EVP_DecryptUpdate: fix comment about required buffer size.

This has been wrong in BoringSSL's header file. I assume no existing
code actually violates this requirement, as OpenSSL's docs are clear
about requiring an entire blocksize additional buffer.

Bug: 42290361
Change-Id: Ifdfe90a5a24a1e6ea1736914cb8889c3e23867c5
Reviewed-on: https://boringssl-review.googlesource.com/c/boringssl/+/83167
Commit-Queue: David Benjamin <davidben@google.com>
Reviewed-by: David Benjamin <davidben@google.com>
Auto-Submit: Rudolf Polzer <rpolzer@google.com>
Reviewed-by: Adam Langley <agl@google.com>
diff --git a/include/openssl/cipher.h b/include/openssl/cipher.h
index 13e68ad..a5533ca 100644
--- a/include/openssl/cipher.h
+++ b/include/openssl/cipher.h
@@ -133,6 +133,12 @@
 // |out| must have sufficient space. The number of bytes actually output is
 // written to |*out_len|. It returns one on success and zero otherwise.
 //
+// Note that the total output length across |EVP_EncryptUpdate| and
+// |EVP_EncryptFinal_ex| will never exceed the sum of |in_len|. However, in
+// ciphers whose the block size is not 1, such as CBC, individual calls to
+// |EVP_EncryptUpdate| may output more or less than |in_len| bytes. In this
+// case, the maximum output length is |in_len| plus the block size minus one.
+//
 // If |ctx| is an AEAD cipher, e.g. |EVP_aes_128_gcm|, and |out| is NULL, this
 // function instead adds |in_len| bytes from |in| to the AAD and sets |*out_len|
 // to |in_len|. The AAD must be fully specified in this way before this function
@@ -141,19 +147,26 @@
                                      int *out_len, const uint8_t *in,
                                      int in_len);
 
-// EVP_EncryptFinal_ex writes at most a block of ciphertext to |out| and sets
-// |*out_len| to the number of bytes written. If padding is enabled (the
-// default) then standard padding is applied to create the final block. If
-// padding is disabled (with |EVP_CIPHER_CTX_set_padding|) then any partial
-// block remaining will cause an error. The function returns one on success and
-// zero otherwise.
+// EVP_EncryptFinal_ex writes at most a block of ciphertext (if block length is
+// >1) to |out| and sets |*out_len| to the number of bytes written. If padding
+// is enabled (the default) then standard padding is applied to create the
+// final block. If padding is disabled (with |EVP_CIPHER_CTX_set_padding|) then
+// any partial block remaining will cause an error. The function returns one on
+// success and zero otherwise.
 OPENSSL_EXPORT int EVP_EncryptFinal_ex(EVP_CIPHER_CTX *ctx, uint8_t *out,
                                        int *out_len);
 
 // EVP_DecryptUpdate decrypts |in_len| bytes from |in| to |out|. The number of
-// output bytes may be up to |in_len| plus the block length minus one and |out|
-// must have sufficient space. The number of bytes actually output is written
-// to |*out_len|. It returns one on success and zero otherwise.

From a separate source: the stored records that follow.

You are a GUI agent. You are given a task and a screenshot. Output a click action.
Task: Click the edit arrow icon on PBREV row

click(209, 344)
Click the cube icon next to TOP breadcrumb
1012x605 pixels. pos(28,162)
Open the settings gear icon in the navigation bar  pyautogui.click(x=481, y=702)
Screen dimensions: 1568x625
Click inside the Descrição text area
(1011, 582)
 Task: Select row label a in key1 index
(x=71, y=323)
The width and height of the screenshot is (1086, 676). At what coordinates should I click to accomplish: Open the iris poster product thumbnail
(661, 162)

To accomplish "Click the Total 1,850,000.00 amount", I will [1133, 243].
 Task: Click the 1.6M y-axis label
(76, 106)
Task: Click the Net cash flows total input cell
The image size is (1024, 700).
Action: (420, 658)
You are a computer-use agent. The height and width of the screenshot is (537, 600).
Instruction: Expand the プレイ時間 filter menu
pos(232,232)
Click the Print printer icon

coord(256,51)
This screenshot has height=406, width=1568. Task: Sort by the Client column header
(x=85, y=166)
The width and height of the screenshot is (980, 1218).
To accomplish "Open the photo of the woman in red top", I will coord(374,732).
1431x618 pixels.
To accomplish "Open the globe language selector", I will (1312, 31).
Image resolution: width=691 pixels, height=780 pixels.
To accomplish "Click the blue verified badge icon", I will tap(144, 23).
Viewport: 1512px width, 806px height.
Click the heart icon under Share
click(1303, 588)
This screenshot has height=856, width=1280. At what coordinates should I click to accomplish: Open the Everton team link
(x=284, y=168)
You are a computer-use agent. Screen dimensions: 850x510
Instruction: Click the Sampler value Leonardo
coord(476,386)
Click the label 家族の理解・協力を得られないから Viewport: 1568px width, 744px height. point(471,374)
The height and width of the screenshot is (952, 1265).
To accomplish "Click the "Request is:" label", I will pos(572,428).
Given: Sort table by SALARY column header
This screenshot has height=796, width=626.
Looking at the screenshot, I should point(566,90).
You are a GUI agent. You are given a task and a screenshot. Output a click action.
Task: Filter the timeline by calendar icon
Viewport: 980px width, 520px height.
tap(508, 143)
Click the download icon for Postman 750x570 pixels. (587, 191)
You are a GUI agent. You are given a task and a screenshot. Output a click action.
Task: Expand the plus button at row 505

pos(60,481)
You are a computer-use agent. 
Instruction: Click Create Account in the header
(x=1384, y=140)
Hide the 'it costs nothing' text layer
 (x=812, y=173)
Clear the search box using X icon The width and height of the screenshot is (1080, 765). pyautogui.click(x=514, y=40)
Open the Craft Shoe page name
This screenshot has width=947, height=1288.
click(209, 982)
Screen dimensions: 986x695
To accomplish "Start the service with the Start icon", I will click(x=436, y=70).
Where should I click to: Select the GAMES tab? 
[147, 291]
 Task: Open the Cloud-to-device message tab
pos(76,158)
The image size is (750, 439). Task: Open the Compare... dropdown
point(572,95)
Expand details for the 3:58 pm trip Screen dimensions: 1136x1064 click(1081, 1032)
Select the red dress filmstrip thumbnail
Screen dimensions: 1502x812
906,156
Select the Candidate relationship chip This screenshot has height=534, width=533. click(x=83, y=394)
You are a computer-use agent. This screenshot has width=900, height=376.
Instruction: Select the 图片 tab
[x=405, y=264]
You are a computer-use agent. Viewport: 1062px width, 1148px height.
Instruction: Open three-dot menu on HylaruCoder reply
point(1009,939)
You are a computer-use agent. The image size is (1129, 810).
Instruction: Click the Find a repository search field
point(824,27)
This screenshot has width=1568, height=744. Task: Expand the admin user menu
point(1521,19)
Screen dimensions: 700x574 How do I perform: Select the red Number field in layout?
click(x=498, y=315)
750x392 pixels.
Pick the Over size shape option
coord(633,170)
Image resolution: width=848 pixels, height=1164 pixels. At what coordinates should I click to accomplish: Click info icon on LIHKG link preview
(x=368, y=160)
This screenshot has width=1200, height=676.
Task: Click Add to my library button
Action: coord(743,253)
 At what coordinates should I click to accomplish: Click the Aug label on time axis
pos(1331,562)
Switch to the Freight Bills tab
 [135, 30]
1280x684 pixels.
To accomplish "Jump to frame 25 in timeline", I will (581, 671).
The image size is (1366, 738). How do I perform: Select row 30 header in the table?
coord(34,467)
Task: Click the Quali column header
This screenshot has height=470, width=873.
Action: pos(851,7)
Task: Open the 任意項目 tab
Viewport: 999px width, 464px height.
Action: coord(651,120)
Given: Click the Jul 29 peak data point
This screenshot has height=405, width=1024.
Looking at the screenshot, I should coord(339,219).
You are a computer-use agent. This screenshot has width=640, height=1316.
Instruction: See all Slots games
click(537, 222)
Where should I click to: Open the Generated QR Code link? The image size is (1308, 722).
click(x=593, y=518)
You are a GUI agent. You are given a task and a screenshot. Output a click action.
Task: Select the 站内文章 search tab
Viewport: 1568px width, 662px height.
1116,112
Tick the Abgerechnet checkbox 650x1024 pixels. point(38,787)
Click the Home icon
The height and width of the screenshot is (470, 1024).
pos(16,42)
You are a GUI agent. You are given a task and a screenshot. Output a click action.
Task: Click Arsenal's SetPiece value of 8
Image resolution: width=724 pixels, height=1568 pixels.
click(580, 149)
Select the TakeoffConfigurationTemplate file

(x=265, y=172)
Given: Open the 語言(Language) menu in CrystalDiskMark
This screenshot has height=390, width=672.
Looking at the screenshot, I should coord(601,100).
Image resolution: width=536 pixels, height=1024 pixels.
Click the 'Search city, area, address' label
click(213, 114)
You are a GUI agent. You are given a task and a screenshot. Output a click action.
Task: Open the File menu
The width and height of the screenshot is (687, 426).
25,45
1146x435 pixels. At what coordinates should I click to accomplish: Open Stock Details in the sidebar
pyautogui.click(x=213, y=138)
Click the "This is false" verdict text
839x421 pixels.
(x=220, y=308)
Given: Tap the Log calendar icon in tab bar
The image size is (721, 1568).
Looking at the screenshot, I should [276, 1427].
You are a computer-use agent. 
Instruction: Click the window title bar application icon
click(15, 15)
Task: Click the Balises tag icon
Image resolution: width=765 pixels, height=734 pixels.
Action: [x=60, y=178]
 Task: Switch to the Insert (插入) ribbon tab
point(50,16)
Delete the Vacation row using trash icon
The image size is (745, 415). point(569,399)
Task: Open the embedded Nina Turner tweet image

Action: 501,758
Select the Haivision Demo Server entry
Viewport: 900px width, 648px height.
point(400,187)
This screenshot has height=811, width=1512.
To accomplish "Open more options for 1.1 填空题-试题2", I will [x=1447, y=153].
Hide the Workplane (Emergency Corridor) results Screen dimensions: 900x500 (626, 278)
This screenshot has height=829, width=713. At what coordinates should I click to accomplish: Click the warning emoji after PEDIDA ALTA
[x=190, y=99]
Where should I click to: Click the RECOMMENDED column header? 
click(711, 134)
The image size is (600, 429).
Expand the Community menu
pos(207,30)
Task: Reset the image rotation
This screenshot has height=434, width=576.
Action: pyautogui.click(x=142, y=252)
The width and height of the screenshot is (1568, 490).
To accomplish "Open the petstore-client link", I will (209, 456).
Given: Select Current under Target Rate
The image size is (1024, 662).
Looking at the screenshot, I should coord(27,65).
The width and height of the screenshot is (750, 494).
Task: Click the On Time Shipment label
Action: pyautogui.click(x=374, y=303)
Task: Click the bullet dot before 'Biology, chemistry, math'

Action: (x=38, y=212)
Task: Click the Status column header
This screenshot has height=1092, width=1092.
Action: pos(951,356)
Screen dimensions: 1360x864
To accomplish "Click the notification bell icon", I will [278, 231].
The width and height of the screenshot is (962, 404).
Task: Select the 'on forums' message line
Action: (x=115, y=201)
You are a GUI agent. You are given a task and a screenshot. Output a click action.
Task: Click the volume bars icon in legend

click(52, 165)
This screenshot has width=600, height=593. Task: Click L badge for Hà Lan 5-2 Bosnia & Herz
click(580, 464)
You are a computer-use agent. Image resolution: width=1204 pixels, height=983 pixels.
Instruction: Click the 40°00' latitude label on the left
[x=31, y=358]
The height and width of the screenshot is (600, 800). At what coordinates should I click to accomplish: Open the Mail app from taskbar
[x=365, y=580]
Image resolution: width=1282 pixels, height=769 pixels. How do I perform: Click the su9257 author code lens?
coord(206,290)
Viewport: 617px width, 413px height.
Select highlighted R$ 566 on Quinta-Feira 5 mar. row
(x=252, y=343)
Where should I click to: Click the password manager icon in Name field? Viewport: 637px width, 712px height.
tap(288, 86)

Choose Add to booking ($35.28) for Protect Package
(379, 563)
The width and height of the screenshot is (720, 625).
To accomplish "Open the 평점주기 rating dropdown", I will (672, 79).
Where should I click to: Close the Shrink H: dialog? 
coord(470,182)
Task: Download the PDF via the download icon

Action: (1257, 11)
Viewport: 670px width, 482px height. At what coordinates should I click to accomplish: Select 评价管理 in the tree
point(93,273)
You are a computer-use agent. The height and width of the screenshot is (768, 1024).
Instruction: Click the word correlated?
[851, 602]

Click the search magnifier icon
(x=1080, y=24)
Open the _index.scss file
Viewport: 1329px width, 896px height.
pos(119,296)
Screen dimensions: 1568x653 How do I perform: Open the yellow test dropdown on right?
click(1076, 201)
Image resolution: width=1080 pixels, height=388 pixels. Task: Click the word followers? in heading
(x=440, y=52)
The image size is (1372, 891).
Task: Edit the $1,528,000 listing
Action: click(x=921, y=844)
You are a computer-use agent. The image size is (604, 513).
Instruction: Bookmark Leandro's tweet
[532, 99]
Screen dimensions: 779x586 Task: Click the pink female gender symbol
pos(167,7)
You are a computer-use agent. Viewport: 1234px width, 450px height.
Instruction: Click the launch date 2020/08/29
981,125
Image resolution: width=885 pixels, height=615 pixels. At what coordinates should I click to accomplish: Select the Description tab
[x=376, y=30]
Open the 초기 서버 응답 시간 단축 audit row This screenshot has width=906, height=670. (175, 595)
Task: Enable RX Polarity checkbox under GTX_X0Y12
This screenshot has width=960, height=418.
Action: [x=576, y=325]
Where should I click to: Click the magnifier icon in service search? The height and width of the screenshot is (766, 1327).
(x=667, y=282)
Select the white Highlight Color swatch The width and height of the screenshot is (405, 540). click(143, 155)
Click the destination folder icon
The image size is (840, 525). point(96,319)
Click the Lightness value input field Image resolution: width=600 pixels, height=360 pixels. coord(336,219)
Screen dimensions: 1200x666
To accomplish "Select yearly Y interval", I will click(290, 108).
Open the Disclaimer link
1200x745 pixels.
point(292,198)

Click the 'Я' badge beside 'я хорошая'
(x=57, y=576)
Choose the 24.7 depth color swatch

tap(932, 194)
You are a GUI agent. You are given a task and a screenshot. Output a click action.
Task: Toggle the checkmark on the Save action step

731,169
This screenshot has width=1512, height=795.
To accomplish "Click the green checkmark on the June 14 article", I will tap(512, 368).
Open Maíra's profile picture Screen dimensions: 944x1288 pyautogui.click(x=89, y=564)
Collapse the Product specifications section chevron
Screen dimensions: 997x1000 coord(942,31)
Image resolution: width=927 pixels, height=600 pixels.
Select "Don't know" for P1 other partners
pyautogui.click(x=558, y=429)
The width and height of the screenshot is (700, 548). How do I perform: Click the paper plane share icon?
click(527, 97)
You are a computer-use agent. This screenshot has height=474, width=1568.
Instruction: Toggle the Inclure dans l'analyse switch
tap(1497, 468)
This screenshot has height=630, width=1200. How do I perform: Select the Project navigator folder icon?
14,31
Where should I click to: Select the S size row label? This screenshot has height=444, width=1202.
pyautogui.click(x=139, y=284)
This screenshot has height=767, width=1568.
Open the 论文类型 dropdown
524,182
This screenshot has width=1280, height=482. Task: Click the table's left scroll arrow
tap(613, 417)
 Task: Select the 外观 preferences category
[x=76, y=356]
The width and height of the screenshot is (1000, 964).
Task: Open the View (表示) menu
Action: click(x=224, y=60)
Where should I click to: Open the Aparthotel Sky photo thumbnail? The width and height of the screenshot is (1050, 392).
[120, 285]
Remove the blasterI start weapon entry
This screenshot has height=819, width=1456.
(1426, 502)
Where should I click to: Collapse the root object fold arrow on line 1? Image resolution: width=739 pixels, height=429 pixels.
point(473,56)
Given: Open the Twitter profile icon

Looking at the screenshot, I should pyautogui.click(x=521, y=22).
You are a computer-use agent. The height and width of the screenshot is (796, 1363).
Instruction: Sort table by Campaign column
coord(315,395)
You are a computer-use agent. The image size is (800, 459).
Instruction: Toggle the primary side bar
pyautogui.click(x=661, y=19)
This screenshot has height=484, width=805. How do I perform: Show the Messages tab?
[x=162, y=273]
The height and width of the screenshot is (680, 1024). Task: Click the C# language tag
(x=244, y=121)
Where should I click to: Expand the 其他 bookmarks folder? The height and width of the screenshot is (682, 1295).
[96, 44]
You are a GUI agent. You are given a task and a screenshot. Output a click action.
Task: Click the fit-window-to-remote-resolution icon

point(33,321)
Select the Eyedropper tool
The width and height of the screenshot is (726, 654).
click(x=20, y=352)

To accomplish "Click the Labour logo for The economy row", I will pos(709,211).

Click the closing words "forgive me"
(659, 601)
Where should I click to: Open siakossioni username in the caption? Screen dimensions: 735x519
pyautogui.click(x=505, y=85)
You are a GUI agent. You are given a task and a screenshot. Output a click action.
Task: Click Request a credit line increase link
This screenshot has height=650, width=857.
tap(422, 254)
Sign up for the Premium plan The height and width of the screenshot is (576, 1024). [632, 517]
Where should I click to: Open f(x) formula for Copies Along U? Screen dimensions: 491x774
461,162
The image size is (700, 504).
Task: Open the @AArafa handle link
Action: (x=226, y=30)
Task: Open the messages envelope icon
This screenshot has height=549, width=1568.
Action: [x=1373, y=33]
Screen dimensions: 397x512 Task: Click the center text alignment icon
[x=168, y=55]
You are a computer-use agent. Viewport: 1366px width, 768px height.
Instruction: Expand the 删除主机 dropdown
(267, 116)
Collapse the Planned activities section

+// output bytes may be up to |in_len| plus the block length (if block length is
+// >1) and |out| must have sufficient space. The number of bytes actually
+// output is written to |*out_len|. It returns one on success and zero
+// otherwise.
+//
+// Note that the total output length across |EVP_DecryptUpdate| and
+// |EVP_DecryptFinal_ex| will never exceed the sum of |in_len|. However, in
+// ciphers whose the block size is not 1, such as CBC, individual calls to
+// |EVP_DecryptUpdate| may output more or less than |in_len| bytes. In this
+// case, the maximum output length is |in_len| plus the block size.
 //
 // If |ctx| is an AEAD cipher, e.g. |EVP_aes_128_gcm|, and |out| is NULL, this
 // function instead adds |in_len| bytes from |in| to the AAD and sets |*out_len|
@@ -163,9 +176,9 @@
                                      int *out_len, const uint8_t *in,
                                      int in_len);
 
-// EVP_DecryptFinal_ex writes at most a block of ciphertext to |out| and sets
-// |*out_len| to the number of bytes written. If padding is enabled (the
-// default) then padding is removed from the final block.
+// EVP_DecryptFinal_ex writes at most a block of ciphertext (if block length is
+// >1) to |out| and sets |*out_len| to the number of bytes written. If padding
+// is enabled (the default) then padding is removed from the final block.
 //
 // WARNING: it is unsafe to call this function with unauthenticated
 // ciphertext if padding is enabled.